╭─ RECORDS FOR THE TASK

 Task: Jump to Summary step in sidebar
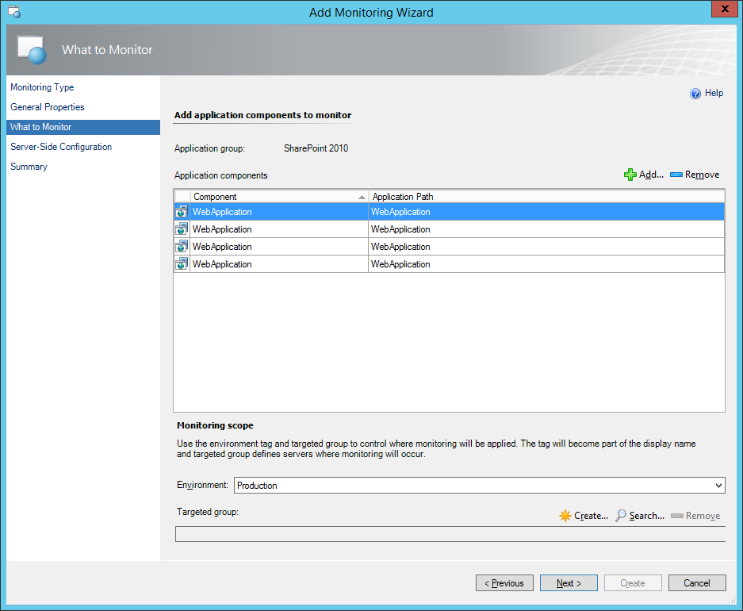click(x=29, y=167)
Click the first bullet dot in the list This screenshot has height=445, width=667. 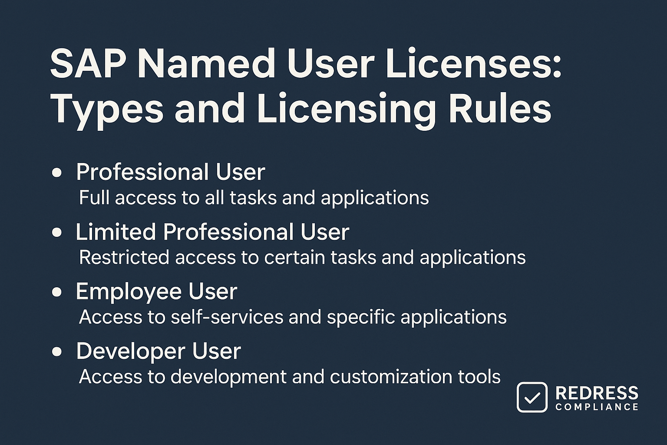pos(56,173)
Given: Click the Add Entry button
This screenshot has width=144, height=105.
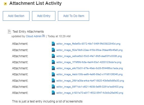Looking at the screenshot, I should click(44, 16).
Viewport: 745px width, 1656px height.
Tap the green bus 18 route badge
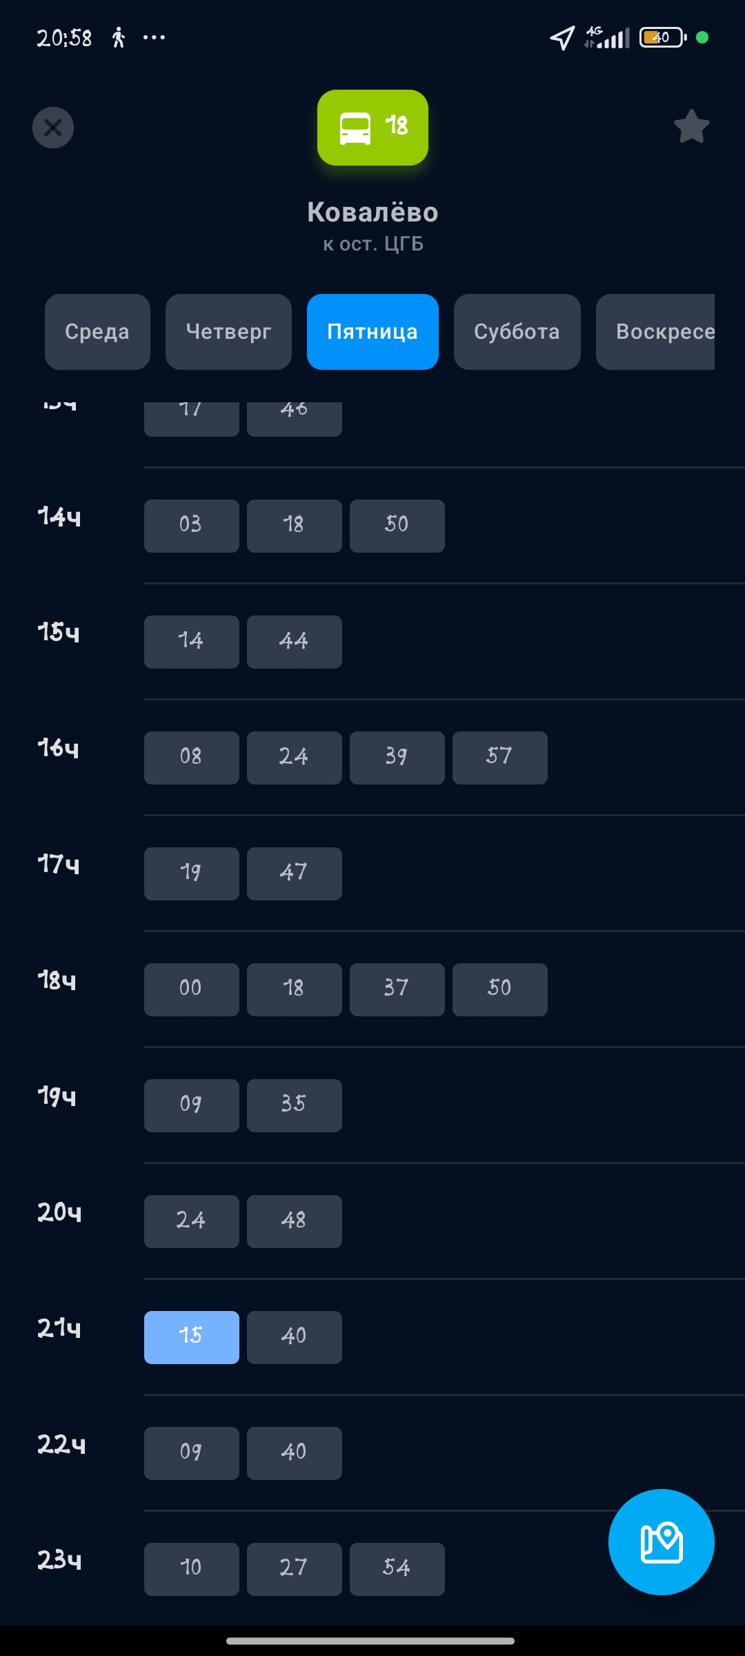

╰─
╭─ RECORDS FOR THE TASK

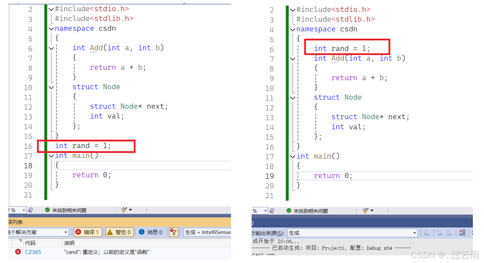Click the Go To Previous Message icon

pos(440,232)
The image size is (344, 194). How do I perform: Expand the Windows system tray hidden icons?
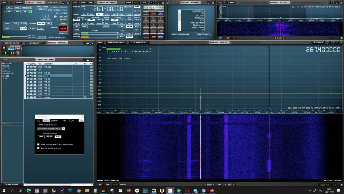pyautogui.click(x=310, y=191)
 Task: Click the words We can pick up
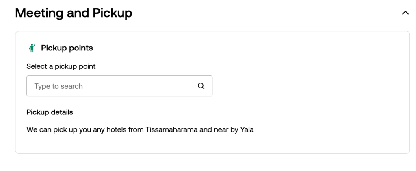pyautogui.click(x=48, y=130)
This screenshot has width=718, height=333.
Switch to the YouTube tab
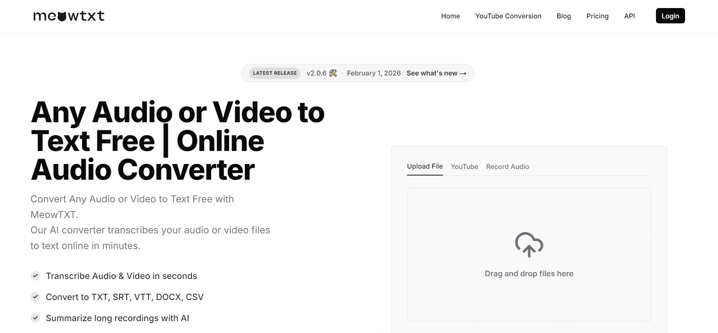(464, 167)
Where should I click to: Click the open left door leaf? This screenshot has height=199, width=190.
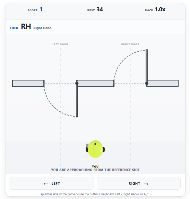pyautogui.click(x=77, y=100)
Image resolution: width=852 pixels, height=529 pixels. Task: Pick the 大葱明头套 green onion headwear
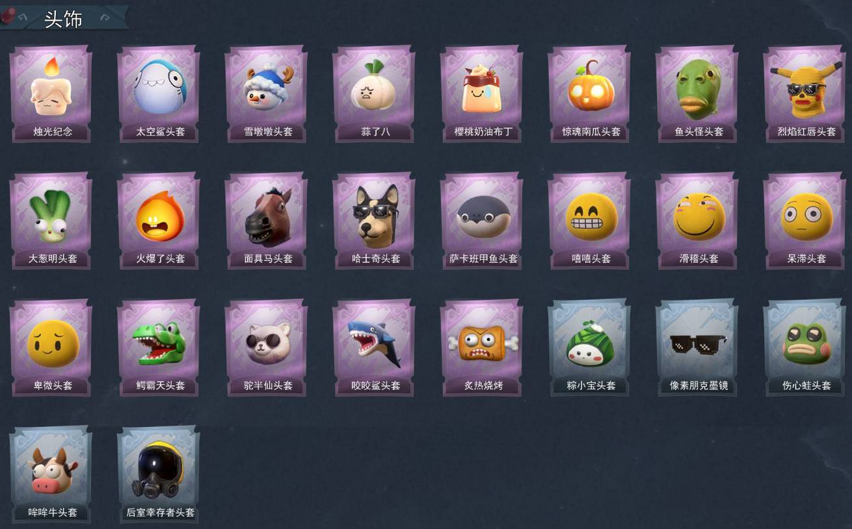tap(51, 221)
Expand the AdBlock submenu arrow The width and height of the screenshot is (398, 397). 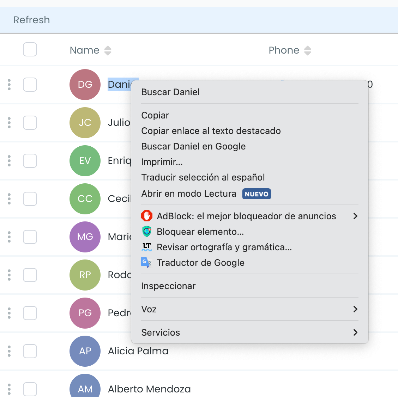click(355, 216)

╰─

▸ AIM OF THE TASK
Copy only the records from the line with "Viewport: 745px width, 1656px height." up to and including the line with "Tap the green bus 18 route badge", substituting "blue" for "green" and leaving everything else unchanged.

▸ RESPONSE TO THIS EXERCISE
Viewport: 745px width, 1656px height.
Tap the blue bus 18 route badge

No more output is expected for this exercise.